■ Task requirements
Send back the data below exactly. Drop every picture.

Collected data entries:

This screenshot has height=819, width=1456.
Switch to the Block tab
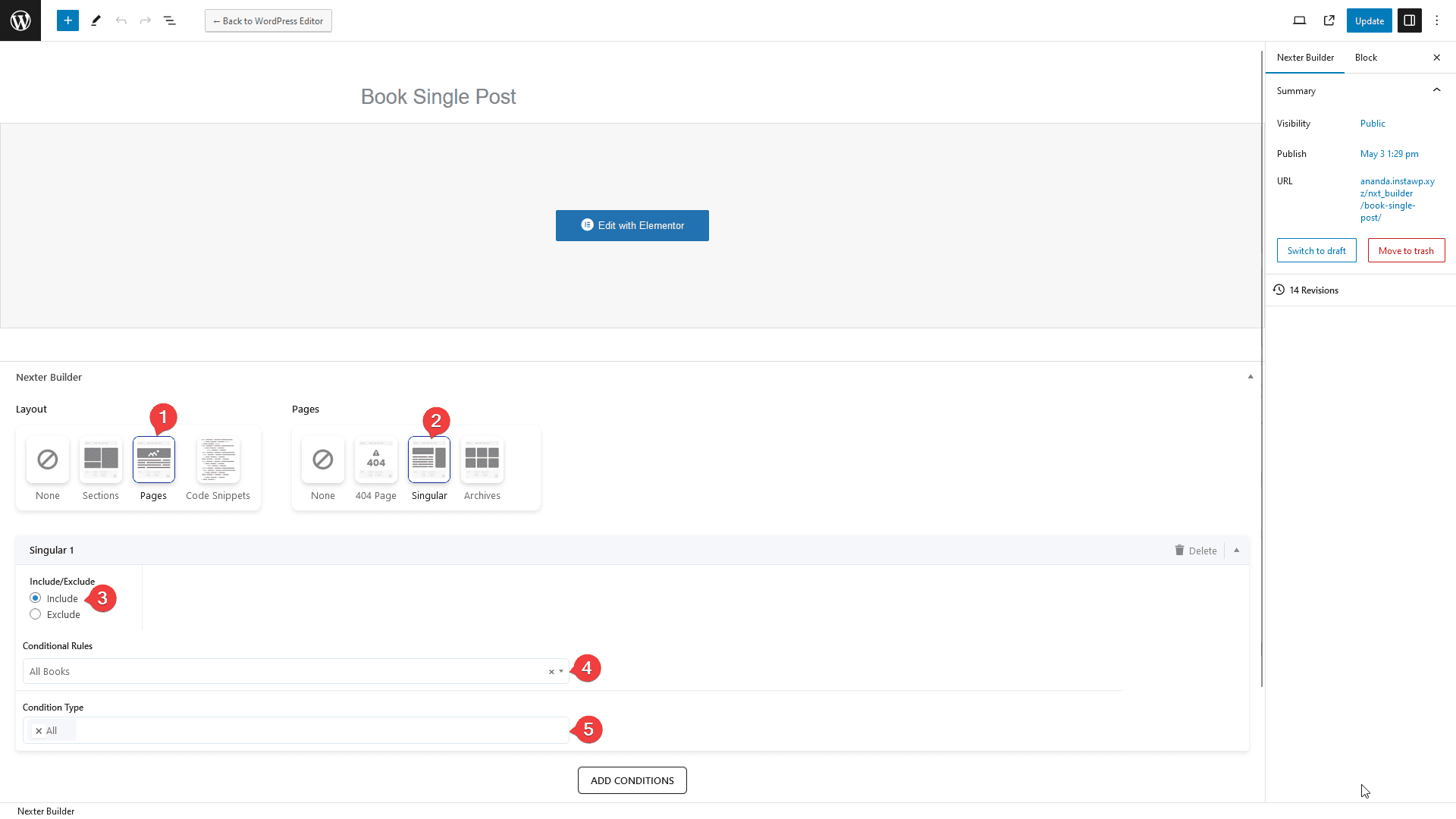1366,57
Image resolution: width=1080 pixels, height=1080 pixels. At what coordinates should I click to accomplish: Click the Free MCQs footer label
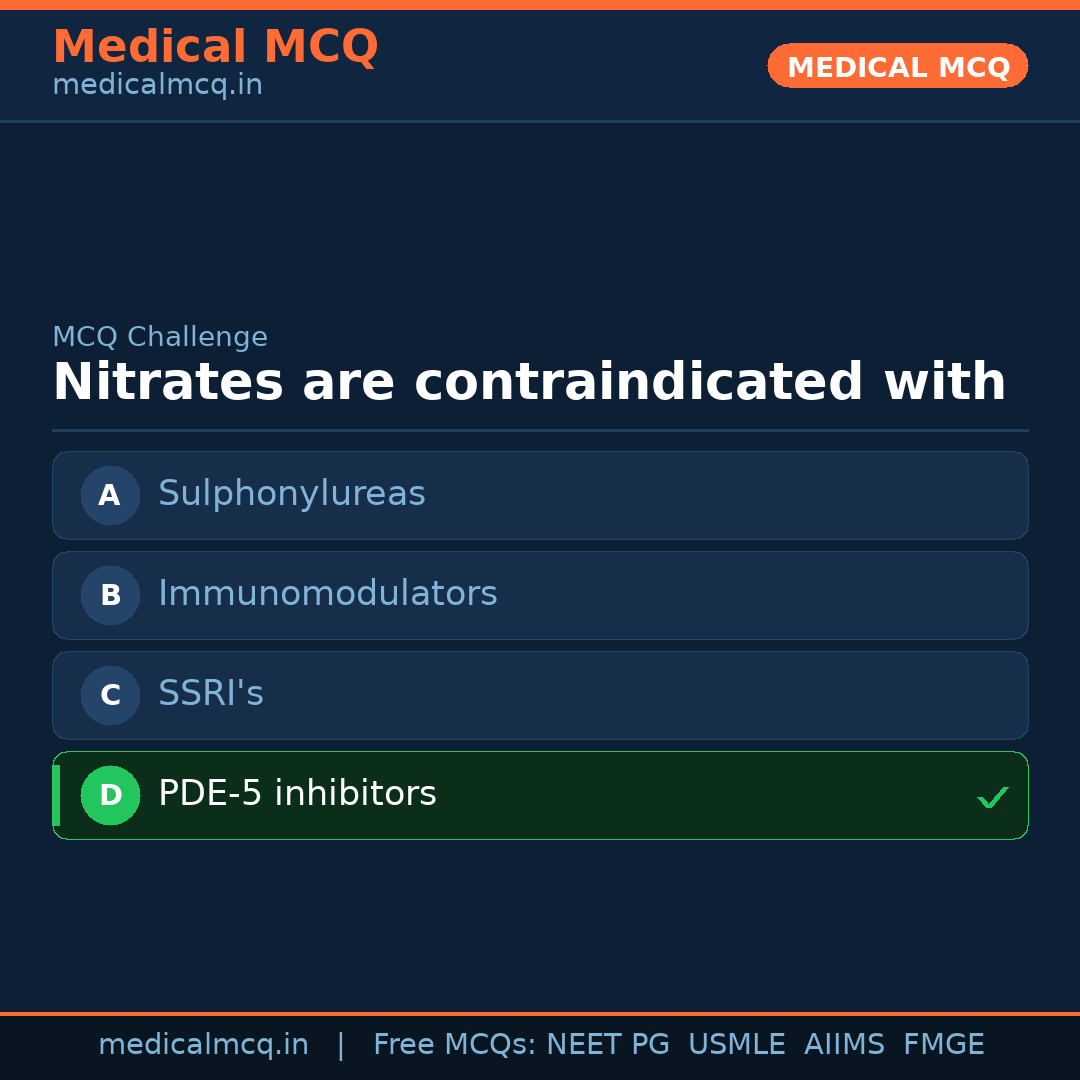coord(455,1045)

■ Solved exercise
This screenshot has height=819, width=1456.
Switch to the Block tab
1366,57
Image resolution: width=1080 pixels, height=1080 pixels. At what coordinates should I click to accomplish: Click the Free MCQs footer label
coord(455,1045)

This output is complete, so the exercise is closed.